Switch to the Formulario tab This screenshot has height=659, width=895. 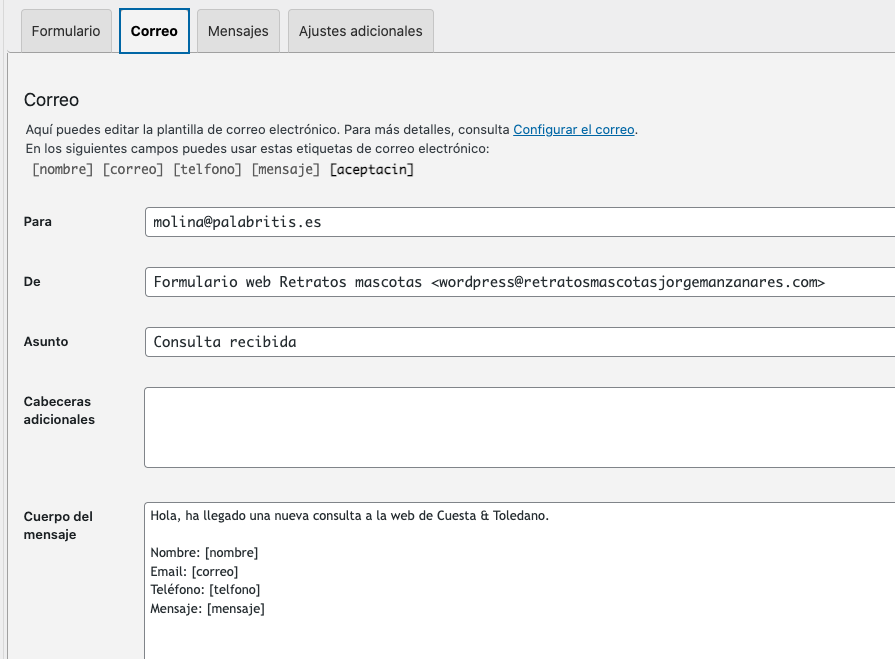66,31

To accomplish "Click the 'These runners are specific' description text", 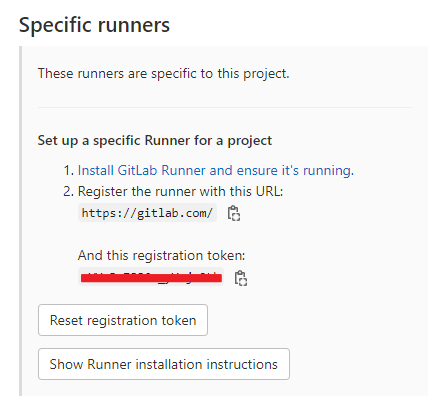I will click(164, 73).
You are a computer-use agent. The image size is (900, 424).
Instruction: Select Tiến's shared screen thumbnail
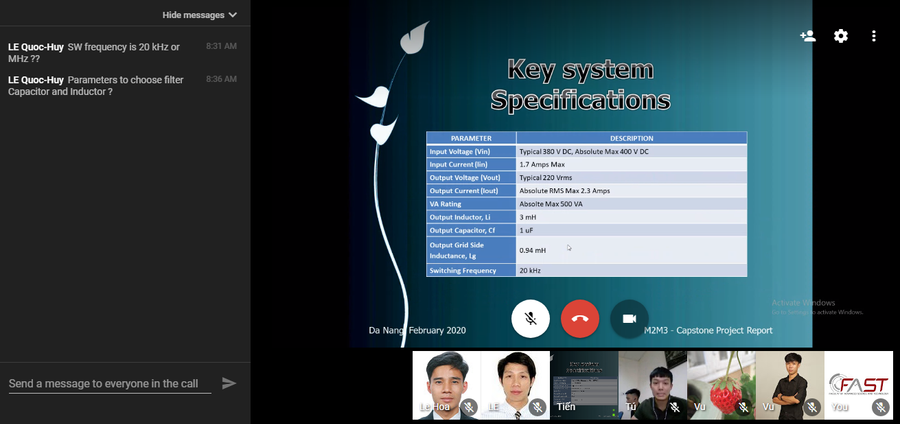[x=584, y=385]
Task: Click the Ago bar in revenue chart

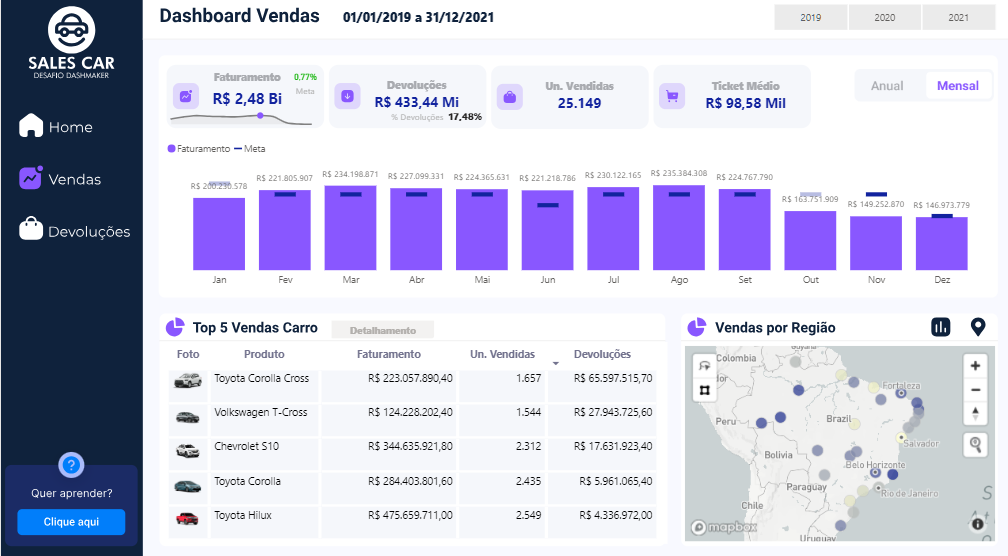Action: 679,228
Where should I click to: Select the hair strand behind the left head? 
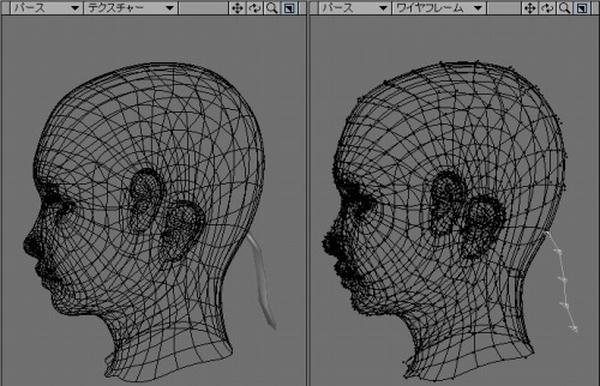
§ §
Work item => Restate word for word, please, the line containing "Task: Click the Ago bar in revenue chart" and all lines after it through the end of the material; the pictures do not belong in the copy.

Answer to the exercise =>
Task: Click the Ago bar in revenue chart

Action: 679,228
Where should I click to: Select the hair strand behind the left head? 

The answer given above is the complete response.